It was October 2000, I excitedly wore my sister's hand-me-down pink Power Ranger costume and at Kindergarten, we were having a Halloween party. I was ready to go, but that's when I ended up on the couch head spinning, stomach nauseous, and heart pounding. At the time, I didn't know what was happening to me. I thought I had gotten sick, but, that was the first panic attack I remember experiencing. I stayed home, and I am still bitter that when I went to class the next day, no one saved me any candy. My 5-year-old heart was crushed from the betrayal.
Since then, I had a long history of severe social anxiety and later, deep depression. In Elementary school, I was very social and talkative, but there were times where I would get in trouble for talking and even a librarian got in my face to reprimand me. I don't have many memories from those early years, but a lot of what I do remember wasn't emotionally positive.
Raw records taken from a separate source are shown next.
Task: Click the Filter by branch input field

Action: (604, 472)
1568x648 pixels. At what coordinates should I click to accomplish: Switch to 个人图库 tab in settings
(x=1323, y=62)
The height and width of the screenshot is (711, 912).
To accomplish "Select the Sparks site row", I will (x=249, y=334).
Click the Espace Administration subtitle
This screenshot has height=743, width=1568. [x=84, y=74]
I was a very sensitive kid and my mental disorder did not help with that. I remember being shot down for my ideas, being teased for what I liked, and being picked on because it was easy. Simple events that may not seem like much to others meant the world to my young self.
Things started going downhill when I reached Middle School, that is when I started to isolate myself and the depression started developing. At the time I didn't realize it, but I had a superiority complex. I believed that I was better and more mature than everyone else. Yet, that superiority was a false cover for the negative emotions that I didn't want to face. Middle school is when my grades started slipping, my anxiety started taking over, my procrastination started thriving, and I started avoiding anything that made me uncomfortable.
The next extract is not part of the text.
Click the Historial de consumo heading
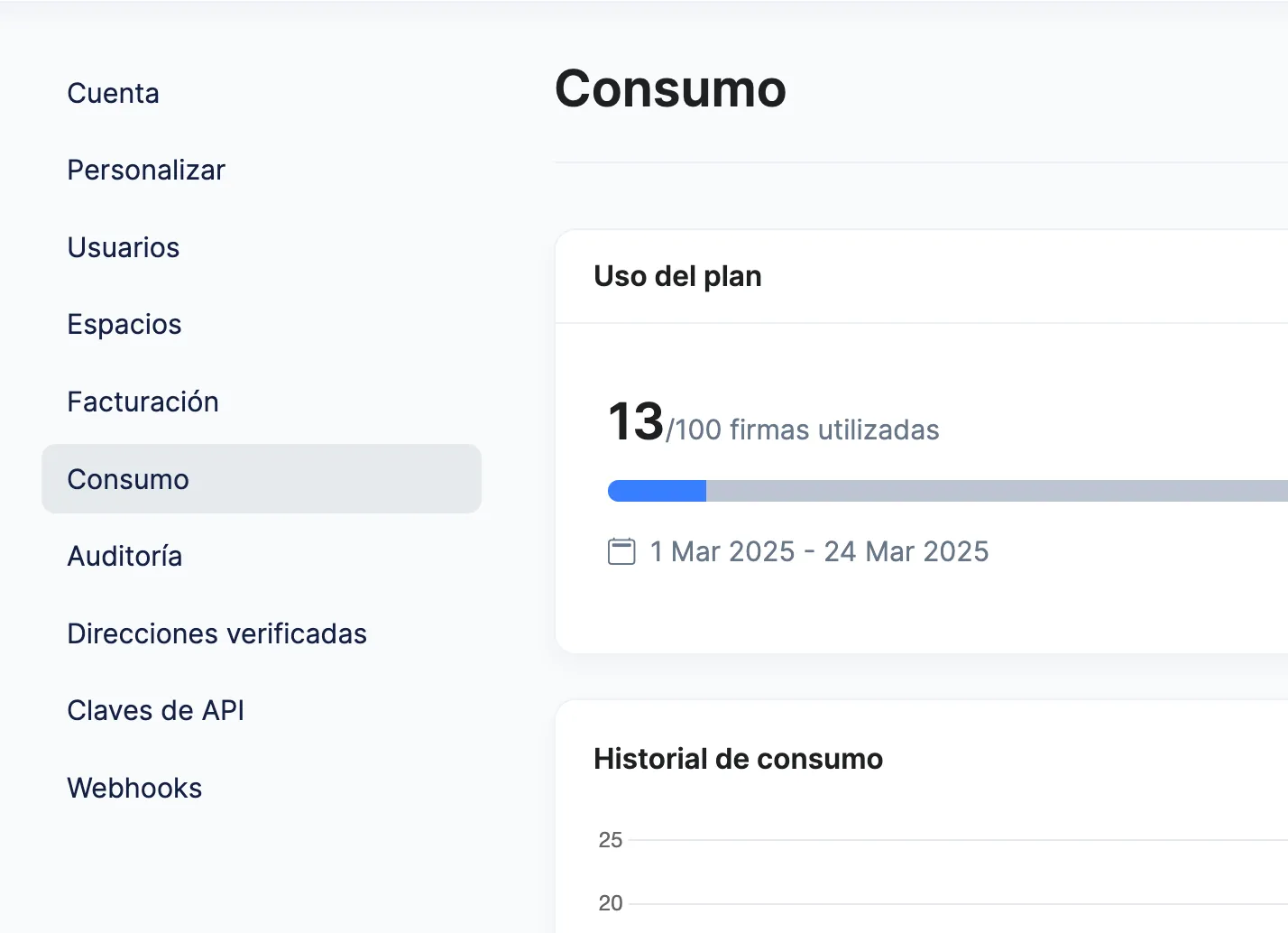 point(738,759)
High school was pure hell. I would fake being sick and miss the bus to skip school because I didn't have the strength to go. I was content fading into the corner and ignored by everyone around me. I was content with my teachers forgetting about me when there was an assignment that I had to present to the class. I was content with all the zeros and F's if it meant I didn't have to put myself in an uncomfortable situation. Unfortunately, my avoidance didn't make anything better. My choices caught up with me and made my college years a living hell.
I didn't seek out professional help until I was 20-years-old due to an event that I will not mention at this moment. I went to my first psychologist and it didn't last long. We didn't click, and I wasn't ready to get better even though I know I needed to. I felt lower than I had before, and I believed that I needed something stronger to "fix" myself. So, I decided to go to a psychiatrist and pump myself full of meds. For the last two years, it has been a blessing and a curse. It was a blessing because I was finally getting the nudge I needed to make myself a better person. It was a curse because I began to realize how complex my mental illness was.
My mental health has caused me many issues throughout the years. It sabotaged so many opportunities in my life, but something good did come of it. Today, I am who I am because of my struggles with mental illness. It forced me to strive to be a not only a better person, but to work towards a better me. As much as I hate my mental illnesses, I wouldn't be where I am today without them.